▸ **Work order**
Pull out of the data below the stretch of lines bounded by the one containing "July 2011 (439, 1408)" and the one containing "December 1999 (444, 1861)", both bounds included, unchanged.

▸ **Input material**

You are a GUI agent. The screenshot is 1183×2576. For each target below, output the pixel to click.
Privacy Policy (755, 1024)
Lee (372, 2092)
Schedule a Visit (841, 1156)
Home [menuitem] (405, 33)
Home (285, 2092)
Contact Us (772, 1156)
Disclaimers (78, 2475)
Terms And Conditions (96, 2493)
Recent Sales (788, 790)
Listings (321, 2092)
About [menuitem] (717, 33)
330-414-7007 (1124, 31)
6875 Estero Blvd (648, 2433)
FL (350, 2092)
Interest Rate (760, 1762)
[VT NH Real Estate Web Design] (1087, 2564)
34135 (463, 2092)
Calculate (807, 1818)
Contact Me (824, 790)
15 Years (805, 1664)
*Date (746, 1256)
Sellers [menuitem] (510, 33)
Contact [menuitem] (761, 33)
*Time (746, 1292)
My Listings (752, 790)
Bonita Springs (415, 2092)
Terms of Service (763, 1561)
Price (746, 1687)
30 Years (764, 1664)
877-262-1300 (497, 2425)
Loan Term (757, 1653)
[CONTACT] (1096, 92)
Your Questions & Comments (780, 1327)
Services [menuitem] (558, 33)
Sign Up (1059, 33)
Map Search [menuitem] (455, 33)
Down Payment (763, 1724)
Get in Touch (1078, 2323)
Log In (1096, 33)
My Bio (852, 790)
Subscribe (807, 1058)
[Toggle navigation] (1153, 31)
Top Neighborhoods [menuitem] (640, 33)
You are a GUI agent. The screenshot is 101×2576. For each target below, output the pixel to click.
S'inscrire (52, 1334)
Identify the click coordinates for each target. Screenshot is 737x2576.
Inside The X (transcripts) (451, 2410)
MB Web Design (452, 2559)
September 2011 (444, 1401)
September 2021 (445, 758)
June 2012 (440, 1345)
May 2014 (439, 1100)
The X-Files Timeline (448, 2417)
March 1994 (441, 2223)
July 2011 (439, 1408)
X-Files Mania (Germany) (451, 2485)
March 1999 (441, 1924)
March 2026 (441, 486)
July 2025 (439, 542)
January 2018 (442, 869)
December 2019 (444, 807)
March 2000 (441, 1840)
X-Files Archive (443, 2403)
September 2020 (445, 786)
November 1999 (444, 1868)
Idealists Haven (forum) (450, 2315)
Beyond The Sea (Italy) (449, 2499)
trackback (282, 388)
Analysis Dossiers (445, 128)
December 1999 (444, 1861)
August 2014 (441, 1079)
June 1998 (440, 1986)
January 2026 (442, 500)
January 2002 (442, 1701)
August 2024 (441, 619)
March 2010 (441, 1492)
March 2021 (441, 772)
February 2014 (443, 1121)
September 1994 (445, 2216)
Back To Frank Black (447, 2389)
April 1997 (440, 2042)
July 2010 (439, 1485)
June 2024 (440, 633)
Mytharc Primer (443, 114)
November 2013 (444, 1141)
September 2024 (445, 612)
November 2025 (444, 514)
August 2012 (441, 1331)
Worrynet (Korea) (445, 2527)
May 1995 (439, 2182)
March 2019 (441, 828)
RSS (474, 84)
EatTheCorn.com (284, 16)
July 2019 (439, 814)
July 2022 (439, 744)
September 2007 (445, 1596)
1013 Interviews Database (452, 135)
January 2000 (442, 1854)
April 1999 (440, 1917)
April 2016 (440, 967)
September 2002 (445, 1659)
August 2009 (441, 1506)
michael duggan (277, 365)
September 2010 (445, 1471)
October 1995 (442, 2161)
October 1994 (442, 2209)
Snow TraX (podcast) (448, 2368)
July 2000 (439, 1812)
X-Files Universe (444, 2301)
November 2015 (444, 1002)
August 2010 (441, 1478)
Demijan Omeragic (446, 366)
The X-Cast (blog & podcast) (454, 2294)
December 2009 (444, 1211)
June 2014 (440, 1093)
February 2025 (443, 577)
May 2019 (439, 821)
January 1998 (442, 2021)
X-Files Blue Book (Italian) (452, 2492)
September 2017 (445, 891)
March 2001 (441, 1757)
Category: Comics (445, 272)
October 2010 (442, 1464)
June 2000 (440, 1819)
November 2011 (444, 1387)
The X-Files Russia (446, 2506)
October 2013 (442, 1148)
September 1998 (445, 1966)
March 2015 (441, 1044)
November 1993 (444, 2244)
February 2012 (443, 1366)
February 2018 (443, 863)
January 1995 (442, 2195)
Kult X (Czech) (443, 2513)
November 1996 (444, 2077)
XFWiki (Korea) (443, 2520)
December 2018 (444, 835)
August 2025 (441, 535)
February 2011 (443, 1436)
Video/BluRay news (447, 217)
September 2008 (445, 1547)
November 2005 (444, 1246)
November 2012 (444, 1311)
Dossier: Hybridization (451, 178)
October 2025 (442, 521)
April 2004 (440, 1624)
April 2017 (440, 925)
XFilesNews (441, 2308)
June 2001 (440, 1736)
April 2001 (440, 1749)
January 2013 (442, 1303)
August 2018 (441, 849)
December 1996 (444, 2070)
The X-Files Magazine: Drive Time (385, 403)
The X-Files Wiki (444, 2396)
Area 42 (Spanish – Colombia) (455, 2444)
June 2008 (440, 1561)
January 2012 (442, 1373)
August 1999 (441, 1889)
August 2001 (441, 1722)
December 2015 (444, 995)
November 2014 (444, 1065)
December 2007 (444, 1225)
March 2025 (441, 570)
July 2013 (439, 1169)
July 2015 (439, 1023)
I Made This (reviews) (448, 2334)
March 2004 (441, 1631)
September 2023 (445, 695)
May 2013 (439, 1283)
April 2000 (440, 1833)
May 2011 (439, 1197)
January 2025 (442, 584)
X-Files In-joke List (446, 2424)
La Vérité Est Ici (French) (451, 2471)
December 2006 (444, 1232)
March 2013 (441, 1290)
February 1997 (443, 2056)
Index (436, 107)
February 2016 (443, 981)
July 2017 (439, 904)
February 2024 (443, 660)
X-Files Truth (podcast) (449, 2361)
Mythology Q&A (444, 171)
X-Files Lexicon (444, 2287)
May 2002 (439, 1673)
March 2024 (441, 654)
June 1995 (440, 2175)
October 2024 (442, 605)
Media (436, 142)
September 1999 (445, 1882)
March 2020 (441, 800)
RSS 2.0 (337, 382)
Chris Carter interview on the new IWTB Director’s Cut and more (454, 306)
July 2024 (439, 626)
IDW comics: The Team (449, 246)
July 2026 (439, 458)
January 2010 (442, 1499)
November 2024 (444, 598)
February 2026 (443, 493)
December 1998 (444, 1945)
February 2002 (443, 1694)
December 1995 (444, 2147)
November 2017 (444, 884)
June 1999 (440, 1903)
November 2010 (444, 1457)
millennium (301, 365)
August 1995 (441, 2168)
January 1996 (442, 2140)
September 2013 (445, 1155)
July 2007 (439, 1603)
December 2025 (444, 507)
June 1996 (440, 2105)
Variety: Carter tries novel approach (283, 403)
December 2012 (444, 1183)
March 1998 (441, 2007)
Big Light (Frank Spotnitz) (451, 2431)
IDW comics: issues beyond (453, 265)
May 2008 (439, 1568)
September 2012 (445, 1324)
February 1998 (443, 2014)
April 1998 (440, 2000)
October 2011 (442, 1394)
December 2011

▸ **Written answer**
July 2011 (439, 1408)
X-Files Mania (Germany) (451, 2485)
March 1999 (441, 1924)
March 2026 (441, 486)
July 2025 (439, 542)
January 2018 (442, 869)
December 2019 (444, 807)
March 2000 (441, 1840)
X-Files Archive (443, 2403)
September 2020 (445, 786)
November 1999 (444, 1868)
Idealists Haven (forum) (450, 2315)
Beyond The Sea (Italy) (449, 2499)
trackback (282, 388)
Analysis Dossiers (445, 128)
December 1999 (444, 1861)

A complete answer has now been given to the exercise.